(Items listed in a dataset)
..............................

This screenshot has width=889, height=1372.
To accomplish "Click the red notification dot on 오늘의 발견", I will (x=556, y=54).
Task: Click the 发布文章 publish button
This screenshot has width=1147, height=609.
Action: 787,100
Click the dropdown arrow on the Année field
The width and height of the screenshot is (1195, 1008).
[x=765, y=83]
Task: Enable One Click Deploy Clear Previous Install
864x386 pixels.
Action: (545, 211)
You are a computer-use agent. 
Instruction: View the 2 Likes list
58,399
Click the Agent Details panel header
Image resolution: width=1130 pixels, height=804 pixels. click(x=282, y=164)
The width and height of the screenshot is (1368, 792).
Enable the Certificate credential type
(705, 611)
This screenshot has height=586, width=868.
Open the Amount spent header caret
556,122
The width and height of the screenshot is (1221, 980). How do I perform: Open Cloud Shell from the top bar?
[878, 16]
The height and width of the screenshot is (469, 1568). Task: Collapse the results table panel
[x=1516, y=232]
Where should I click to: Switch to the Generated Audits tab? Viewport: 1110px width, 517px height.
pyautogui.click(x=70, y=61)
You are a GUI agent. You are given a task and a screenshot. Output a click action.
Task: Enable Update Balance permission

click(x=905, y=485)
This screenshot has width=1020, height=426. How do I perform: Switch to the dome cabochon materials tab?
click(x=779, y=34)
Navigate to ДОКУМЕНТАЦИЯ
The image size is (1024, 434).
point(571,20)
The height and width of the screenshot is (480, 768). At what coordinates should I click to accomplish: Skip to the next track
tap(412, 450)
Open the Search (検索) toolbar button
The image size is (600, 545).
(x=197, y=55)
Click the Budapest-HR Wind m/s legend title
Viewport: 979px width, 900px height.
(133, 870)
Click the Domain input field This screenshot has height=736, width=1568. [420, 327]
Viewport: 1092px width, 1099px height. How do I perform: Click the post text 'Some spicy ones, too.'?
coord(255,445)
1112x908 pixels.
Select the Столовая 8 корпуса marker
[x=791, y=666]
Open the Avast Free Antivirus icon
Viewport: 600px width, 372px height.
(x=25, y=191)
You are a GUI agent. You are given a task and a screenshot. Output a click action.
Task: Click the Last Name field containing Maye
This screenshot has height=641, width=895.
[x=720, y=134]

..............................

Copy every line above without altering a word.

» **The answer**:
This screenshot has width=889, height=1372.
To accomplish "Click the red notification dot on 오늘의 발견", I will (x=556, y=54).
Task: Click the 发布文章 publish button
This screenshot has width=1147, height=609.
Action: 787,100
Click the dropdown arrow on the Année field
The width and height of the screenshot is (1195, 1008).
[x=765, y=83]
Task: Enable One Click Deploy Clear Previous Install
864x386 pixels.
Action: (545, 211)
You are a computer-use agent. 
Instruction: View the 2 Likes list
58,399
Click the Agent Details panel header
Image resolution: width=1130 pixels, height=804 pixels. click(x=282, y=164)
The width and height of the screenshot is (1368, 792).
Enable the Certificate credential type
(705, 611)
This screenshot has height=586, width=868.
Open the Amount spent header caret
556,122
The width and height of the screenshot is (1221, 980). How do I perform: Open Cloud Shell from the top bar?
[878, 16]
The height and width of the screenshot is (469, 1568). Task: Collapse the results table panel
[x=1516, y=232]
Where should I click to: Switch to the Generated Audits tab? Viewport: 1110px width, 517px height.
pyautogui.click(x=70, y=61)
You are a GUI agent. You are given a task and a screenshot. Output a click action.
Task: Enable Update Balance permission

click(x=905, y=485)
This screenshot has width=1020, height=426. How do I perform: Switch to the dome cabochon materials tab?
click(x=779, y=34)
Navigate to ДОКУМЕНТАЦИЯ
The image size is (1024, 434).
point(571,20)
The height and width of the screenshot is (480, 768). At what coordinates should I click to accomplish: Skip to the next track
tap(412, 450)
Open the Search (検索) toolbar button
The image size is (600, 545).
(x=197, y=55)
Click the Budapest-HR Wind m/s legend title
Viewport: 979px width, 900px height.
(133, 870)
Click the Domain input field This screenshot has height=736, width=1568. [420, 327]
Viewport: 1092px width, 1099px height. How do I perform: Click the post text 'Some spicy ones, too.'?
coord(255,445)
1112x908 pixels.
Select the Столовая 8 корпуса marker
[x=791, y=666]
Open the Avast Free Antivirus icon
Viewport: 600px width, 372px height.
(x=25, y=191)
You are a GUI agent. You are given a task and a screenshot. Output a click action.
Task: Click the Last Name field containing Maye
This screenshot has height=641, width=895.
[x=720, y=134]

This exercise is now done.